Growing up I’ve always heard adults talking about the importance of keeping their options open. In college I heard my friends trying to go into consulting and law school precisely because it will help them keep their options open. Being a jack of all trades was respected and the ideal of being well-rounded idolized.
I had become so exposed to this notion that optionality is a positive thing that it became second nature to me. I applied to consulting jobs and even when I decided to go down the tech path I tried to optimize my next career move based on optionality. However, I’ve recently come the conclusion that I was wrong.
But why? Why shouldn’t we keep our options open? I believe that the only way to become truly excellent at something is to only focus on that one thing. That means forgoing all of those other opportunities that we might have. Making these trade-offs can be really hard.
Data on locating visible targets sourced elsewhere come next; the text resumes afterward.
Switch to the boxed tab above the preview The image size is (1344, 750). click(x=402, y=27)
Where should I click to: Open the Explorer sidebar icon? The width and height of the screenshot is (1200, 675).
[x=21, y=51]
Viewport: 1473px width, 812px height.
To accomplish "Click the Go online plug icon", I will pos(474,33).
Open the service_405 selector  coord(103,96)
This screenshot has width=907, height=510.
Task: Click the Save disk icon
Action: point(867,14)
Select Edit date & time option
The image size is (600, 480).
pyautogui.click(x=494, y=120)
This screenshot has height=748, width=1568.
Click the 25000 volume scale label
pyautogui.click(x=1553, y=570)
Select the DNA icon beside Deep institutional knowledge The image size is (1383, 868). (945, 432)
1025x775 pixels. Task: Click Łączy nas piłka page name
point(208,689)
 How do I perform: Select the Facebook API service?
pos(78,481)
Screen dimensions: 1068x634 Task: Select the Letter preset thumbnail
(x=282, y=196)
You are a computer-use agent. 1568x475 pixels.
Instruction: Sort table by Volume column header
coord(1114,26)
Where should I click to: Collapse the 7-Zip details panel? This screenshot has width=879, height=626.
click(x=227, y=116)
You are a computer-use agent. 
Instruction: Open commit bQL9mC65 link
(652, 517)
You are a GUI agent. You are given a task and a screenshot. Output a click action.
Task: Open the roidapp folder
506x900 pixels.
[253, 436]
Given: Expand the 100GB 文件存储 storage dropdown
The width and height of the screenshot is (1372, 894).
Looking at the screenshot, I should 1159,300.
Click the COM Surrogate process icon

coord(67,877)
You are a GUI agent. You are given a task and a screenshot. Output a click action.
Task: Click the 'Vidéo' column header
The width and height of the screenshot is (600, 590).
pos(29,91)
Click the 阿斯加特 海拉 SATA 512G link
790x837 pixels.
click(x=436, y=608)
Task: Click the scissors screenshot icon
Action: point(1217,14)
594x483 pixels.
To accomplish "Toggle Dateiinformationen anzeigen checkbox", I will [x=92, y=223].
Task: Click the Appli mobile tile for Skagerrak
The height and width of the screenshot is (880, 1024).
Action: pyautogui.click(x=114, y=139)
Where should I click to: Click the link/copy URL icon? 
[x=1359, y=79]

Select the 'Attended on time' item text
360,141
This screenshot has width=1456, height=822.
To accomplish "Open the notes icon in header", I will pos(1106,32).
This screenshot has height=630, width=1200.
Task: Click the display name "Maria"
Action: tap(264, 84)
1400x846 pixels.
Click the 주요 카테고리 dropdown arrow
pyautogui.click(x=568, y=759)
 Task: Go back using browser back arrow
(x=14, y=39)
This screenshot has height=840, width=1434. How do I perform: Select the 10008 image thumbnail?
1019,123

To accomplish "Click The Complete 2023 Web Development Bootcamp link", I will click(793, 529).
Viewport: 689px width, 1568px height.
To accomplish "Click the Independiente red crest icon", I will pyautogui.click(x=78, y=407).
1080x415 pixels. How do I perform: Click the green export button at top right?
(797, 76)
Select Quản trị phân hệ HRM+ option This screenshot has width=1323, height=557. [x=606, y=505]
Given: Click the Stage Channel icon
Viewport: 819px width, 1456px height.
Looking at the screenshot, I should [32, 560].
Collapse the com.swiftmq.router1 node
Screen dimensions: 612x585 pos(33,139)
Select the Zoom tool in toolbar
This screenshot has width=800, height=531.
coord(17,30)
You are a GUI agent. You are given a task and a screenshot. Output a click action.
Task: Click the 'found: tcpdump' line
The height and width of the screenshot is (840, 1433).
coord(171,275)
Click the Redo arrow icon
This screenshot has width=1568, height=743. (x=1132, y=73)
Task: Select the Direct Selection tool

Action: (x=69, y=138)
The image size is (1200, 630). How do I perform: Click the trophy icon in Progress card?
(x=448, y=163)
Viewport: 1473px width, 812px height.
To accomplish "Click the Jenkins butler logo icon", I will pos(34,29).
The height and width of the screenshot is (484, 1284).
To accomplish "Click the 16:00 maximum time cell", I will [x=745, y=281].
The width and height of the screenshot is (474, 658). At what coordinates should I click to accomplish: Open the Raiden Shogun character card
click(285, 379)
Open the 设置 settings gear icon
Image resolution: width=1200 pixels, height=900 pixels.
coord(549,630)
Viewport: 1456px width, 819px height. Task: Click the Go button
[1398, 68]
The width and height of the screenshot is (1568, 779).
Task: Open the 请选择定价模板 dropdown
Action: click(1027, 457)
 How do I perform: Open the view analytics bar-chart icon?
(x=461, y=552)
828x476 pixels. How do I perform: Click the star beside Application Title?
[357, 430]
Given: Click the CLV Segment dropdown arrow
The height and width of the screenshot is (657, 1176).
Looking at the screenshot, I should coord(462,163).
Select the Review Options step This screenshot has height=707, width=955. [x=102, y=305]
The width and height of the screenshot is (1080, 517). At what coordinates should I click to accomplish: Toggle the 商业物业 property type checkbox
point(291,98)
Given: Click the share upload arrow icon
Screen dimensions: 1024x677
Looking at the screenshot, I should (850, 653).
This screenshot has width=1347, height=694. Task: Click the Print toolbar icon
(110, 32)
However, once I internalized the fact that excellence is all about focus it became really easy to discard any opportunity that I believe was being a distraction.
See the problem of optimizing for optionality boils down to people’s fear of making trade-offs. For so long I wanted to keep my doors open because I didn’t want to make a decision that I would regret. Why decide to commit to something that I wasn’t sure of when I could just defer that decision a couple of years into the future? The reality is that in many cases there’s no strong incentive for people to make decisions now vs in the future. In most cases, the opposite is true. For example, many people that want to start companies defer making that decision in favor of gaining experience at a company. The problem is that deciding to stay at a company is typically rewarded with job safety, promotions, and in many cases social capital. Meanwhile, starting a company is always rewarded with risk.
Having said this, I will say that exploring your options is always important. I wouldn’t have the capacity to drop everything and focus on one thing if I was not sure that I had explore my options. However, there’s a difference between proactively exploring your options and reactively avoiding making a decision. Understanding this distinction has helped me focus on what matters to me and forgo every other option.